• # Et le cahier des charges ?

    Posté par . En réponse à la dépêche Suite de l'affaire des Landes. Évalué à 9.

    Bonsoir,

    Je ne comprends pas pourquoi ce devrait forcément être les SSII qui fassent le premier pas. Je comprends que l'on attende d'elles, en tant que maîtres d'oeuvres, qu'elles apportent des solutions techniques que le maître d'ouvrage n'a pas nécessairement spécifiées, mais c'est tout de même lui qui doit spécifier les fonctionnalités qu'il désire.
    Tant que les administrations et les collectivités territoriales ne comprendrons pas que la première fonctionnalité à attendre d'un logiciel, c'est qu'il soit libre ou au moins open-source, le problème ne pourra pas se résoudre simplement.
    En l'occurence, c'est au conseil général de préciser dans son cahier des charges qu'il désire des solutions orientées libres.
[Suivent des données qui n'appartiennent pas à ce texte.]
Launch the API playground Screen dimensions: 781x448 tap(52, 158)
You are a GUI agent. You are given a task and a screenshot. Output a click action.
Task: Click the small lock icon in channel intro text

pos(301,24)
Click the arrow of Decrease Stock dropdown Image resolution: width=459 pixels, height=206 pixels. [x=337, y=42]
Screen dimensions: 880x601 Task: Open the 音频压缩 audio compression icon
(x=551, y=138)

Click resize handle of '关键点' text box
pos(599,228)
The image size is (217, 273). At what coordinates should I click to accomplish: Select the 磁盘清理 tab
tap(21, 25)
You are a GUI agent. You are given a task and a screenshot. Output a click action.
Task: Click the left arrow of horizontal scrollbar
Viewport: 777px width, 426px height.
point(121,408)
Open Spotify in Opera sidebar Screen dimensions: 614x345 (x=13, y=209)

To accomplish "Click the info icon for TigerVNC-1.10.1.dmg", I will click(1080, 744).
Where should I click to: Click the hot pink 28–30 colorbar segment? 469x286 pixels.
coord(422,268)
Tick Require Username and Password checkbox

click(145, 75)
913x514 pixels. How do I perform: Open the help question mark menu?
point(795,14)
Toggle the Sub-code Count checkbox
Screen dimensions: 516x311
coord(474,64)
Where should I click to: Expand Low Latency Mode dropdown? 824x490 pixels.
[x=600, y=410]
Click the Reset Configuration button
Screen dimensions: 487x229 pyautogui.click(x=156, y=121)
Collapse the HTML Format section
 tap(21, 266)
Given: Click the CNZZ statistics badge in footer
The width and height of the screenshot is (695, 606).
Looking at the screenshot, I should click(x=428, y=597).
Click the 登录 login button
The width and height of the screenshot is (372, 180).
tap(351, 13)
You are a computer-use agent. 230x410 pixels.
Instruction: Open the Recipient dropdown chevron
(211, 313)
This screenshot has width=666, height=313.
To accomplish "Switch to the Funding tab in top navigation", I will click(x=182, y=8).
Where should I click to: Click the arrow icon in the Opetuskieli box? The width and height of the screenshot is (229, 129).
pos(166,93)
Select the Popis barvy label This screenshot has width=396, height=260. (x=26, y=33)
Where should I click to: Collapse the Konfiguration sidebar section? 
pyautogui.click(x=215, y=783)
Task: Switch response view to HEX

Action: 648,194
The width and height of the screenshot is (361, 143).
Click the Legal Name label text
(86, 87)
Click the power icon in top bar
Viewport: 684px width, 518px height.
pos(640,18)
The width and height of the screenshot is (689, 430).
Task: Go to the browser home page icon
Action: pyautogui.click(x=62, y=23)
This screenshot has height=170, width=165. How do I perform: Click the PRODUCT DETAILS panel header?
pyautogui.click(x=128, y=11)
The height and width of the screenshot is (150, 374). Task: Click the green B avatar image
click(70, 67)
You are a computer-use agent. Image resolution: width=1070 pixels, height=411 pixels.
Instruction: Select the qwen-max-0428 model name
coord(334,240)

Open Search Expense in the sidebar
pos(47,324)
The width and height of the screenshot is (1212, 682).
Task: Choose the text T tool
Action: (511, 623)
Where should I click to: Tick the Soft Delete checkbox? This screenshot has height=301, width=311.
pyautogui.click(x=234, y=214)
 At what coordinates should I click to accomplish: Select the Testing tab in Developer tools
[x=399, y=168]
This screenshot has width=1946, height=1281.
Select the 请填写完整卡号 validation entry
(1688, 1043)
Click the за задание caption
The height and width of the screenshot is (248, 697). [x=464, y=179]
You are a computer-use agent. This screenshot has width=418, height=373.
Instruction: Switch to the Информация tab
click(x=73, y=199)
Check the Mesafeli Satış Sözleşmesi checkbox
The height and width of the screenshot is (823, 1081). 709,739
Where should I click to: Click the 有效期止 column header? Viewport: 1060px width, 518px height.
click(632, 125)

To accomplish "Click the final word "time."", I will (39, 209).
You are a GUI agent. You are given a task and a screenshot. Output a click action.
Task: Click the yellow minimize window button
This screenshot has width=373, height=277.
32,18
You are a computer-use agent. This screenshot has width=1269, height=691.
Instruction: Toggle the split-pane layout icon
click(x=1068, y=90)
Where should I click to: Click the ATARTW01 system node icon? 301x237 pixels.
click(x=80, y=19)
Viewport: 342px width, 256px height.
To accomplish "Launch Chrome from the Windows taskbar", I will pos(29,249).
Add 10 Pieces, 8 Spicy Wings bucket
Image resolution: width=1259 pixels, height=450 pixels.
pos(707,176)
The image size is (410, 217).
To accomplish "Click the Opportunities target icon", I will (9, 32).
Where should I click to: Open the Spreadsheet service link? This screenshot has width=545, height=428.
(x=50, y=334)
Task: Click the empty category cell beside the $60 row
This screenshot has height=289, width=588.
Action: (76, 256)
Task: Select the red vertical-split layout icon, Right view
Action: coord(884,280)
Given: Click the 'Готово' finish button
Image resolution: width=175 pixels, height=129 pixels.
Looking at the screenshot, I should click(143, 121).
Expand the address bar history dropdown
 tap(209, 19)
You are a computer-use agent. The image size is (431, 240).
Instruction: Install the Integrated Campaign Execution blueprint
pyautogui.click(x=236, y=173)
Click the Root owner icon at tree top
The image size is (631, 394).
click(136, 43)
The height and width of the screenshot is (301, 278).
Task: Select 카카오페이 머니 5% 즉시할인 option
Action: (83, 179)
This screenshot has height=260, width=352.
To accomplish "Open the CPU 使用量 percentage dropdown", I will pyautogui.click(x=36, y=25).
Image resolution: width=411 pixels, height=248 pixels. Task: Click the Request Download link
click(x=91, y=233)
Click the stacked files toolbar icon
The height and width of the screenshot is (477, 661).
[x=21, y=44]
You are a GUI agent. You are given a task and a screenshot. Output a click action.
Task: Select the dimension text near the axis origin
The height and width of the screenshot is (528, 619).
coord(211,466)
Et les réponses suivront. Surtout quand on lance un appel au niveau européen. Si pour tel ou tel type de logiciel, les solutions libres sont absentes ou insuffisantes, on cherche alors, et alors seulement, un équivalent propriétaire.
    Si l'industrie des véhicules de transport avait cette curieuse habitude que l'on trouve dans le domaine du logiciel de fournir des machines dont le capot serait soudé, un appel d'offre pour des véhicules de pompiers, par exemple, serait accompagné d'un cahier des charges spécifiant que nos vaillants soldats du feu veulent avoir la possibilité de jouer aussi les mécanos et donc des moteurs "ouverts". Et tout le monde trouverait cela normal.
    Alors pourquoi n'est ce pas également le cas dans le domaine du logiciel ?
    Ensuite, si Microsoft ou d'autres, préferent garder leurs sources closes, c'est leur problème, pas le nôtre !
    En arriver là, ce n'est tout de même pas le Pérou. Les péruviens l'ont bien compris.